(Stored items)

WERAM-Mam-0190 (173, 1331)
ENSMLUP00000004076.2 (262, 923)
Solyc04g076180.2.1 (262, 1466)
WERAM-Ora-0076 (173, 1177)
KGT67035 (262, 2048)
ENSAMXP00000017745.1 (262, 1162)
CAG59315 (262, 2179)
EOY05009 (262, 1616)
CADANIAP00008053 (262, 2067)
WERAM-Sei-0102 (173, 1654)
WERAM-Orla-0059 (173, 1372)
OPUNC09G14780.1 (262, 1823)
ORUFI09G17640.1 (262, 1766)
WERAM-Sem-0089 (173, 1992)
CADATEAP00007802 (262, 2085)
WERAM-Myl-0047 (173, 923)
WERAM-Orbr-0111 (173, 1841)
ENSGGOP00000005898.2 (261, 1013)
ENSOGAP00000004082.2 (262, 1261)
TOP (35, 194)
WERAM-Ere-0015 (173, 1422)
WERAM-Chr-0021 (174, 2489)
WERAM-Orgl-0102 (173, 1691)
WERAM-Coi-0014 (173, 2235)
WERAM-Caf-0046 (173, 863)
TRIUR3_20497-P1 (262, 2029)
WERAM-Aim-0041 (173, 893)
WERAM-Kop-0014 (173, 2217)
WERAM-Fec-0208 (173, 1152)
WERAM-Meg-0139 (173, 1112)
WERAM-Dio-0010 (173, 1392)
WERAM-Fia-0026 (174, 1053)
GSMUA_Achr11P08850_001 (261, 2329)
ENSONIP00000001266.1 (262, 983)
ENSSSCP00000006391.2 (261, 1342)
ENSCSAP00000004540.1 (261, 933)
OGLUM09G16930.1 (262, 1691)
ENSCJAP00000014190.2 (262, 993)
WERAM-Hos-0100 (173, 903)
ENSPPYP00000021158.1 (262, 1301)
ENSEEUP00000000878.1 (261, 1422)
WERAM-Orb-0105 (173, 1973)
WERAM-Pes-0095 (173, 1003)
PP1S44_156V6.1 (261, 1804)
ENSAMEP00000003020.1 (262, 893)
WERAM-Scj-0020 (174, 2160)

• **What you have to do**: In the entries above, please find the line with "WERAM-Coi-0014 (173, 2235)" and the line with "ENSSSCP00000006391.2 (261, 1342)", then write out exactly those two lines and every line between them, and nothing more.

• **Expected answer**:
WERAM-Coi-0014 (173, 2235)
WERAM-Caf-0046 (173, 863)
TRIUR3_20497-P1 (262, 2029)
WERAM-Aim-0041 (173, 893)
WERAM-Kop-0014 (173, 2217)
WERAM-Fec-0208 (173, 1152)
WERAM-Meg-0139 (173, 1112)
WERAM-Dio-0010 (173, 1392)
WERAM-Fia-0026 (174, 1053)
GSMUA_Achr11P08850_001 (261, 2329)
ENSONIP00000001266.1 (262, 983)
ENSSSCP00000006391.2 (261, 1342)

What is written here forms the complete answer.